Could you print, exactly and without pictures, only the lines from the one with "This screenshot has width=638, height=479." through the end of the records below?

━━━ Raw data ━━━

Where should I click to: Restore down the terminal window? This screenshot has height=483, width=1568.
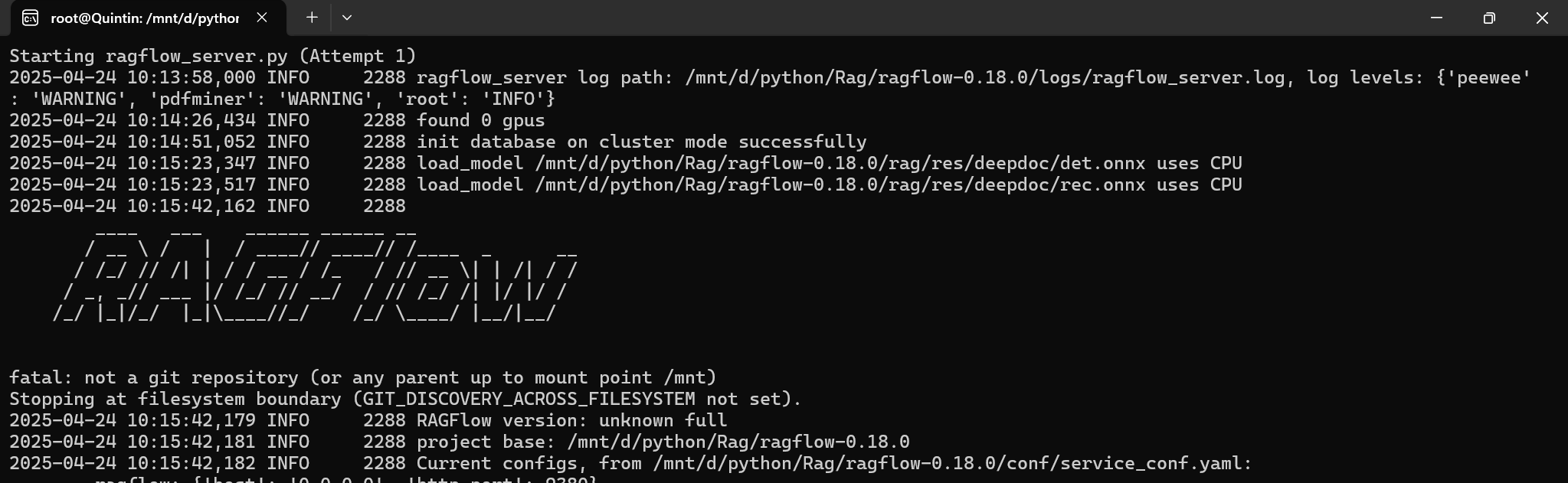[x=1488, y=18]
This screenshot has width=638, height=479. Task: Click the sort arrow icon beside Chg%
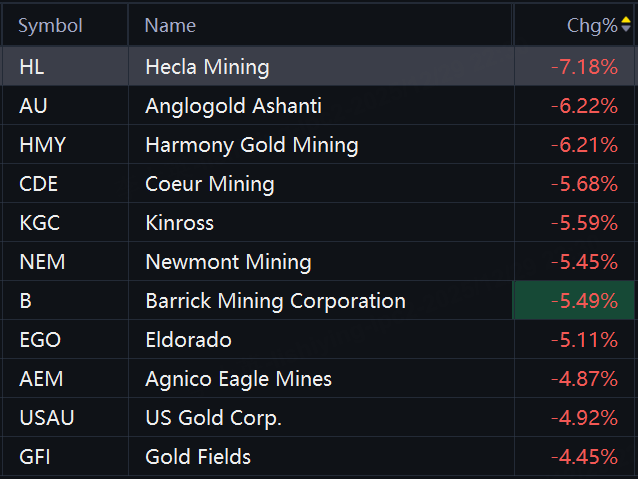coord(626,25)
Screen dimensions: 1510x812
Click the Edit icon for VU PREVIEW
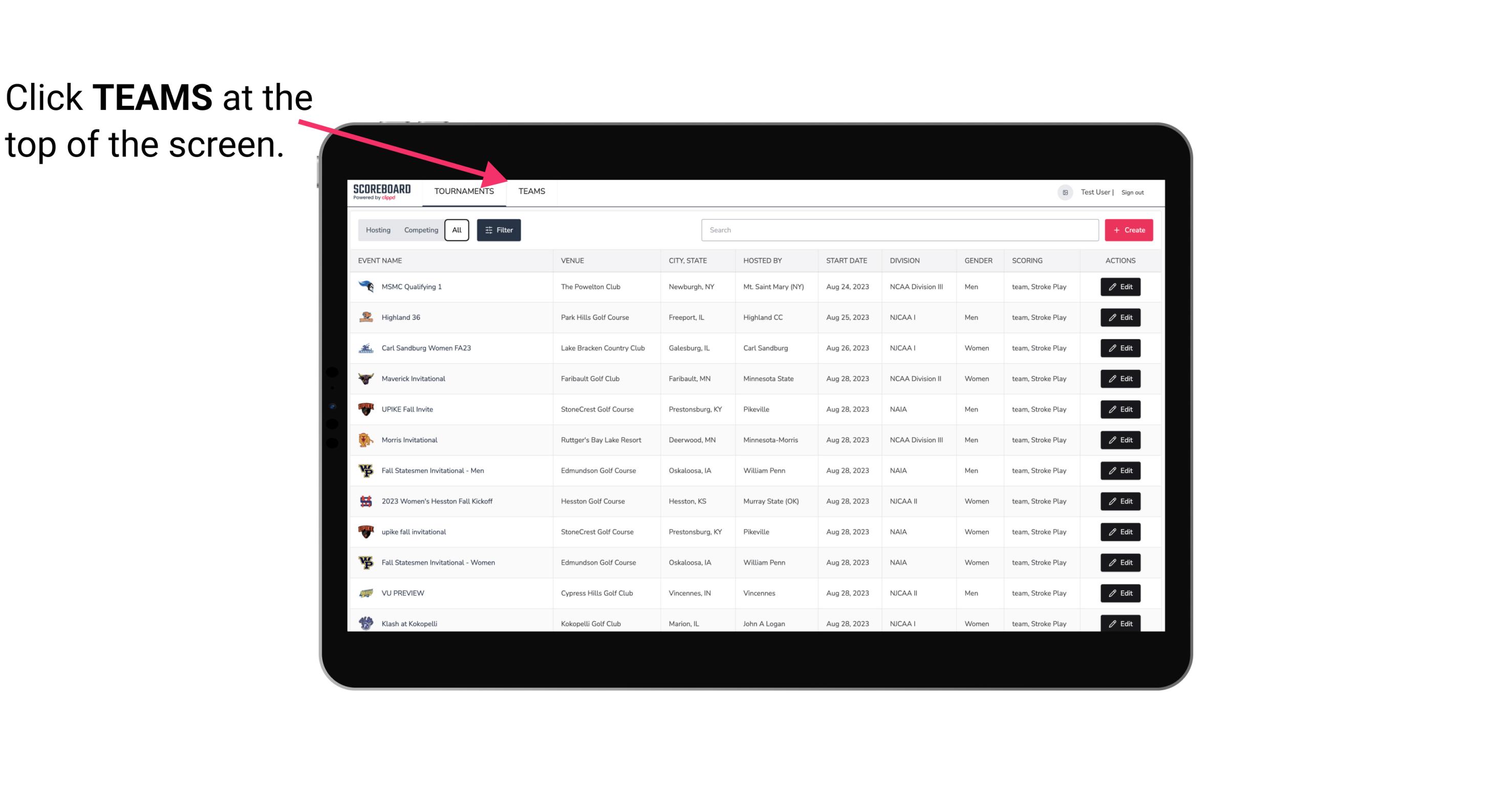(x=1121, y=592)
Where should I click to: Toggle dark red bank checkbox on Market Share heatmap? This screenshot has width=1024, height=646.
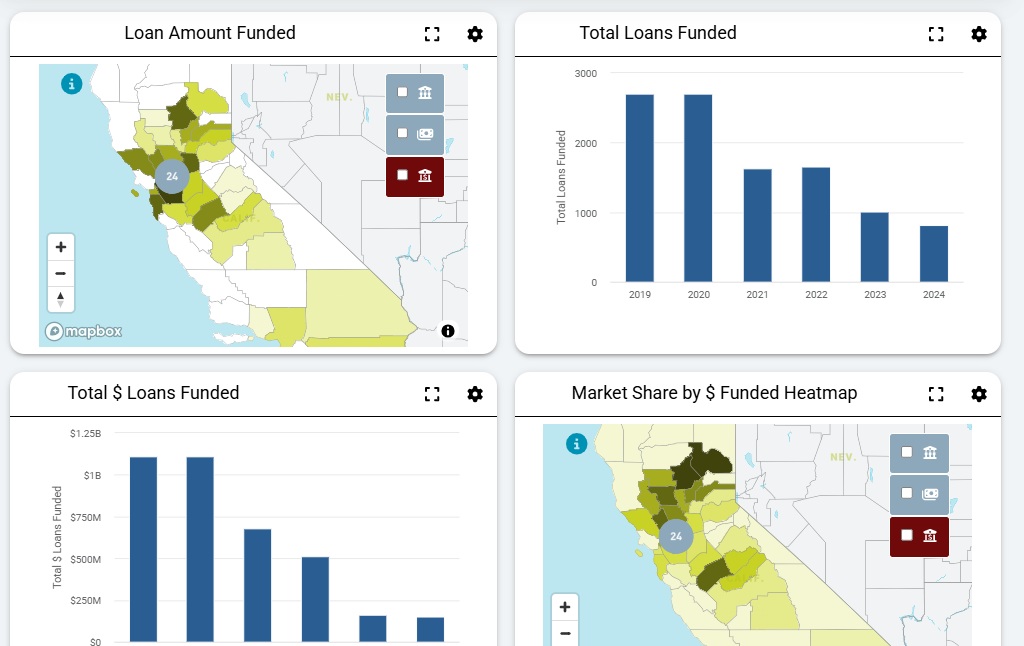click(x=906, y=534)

━━━

» **Answer section**:
This screenshot has width=638, height=479. Task: Click the sort arrow icon beside Chg%
coord(626,25)
Screen dimensions: 1510x812
Click the Edit icon for VU PREVIEW
(x=1121, y=592)
Where should I click to: Toggle dark red bank checkbox on Market Share heatmap? This screenshot has width=1024, height=646.
click(x=906, y=534)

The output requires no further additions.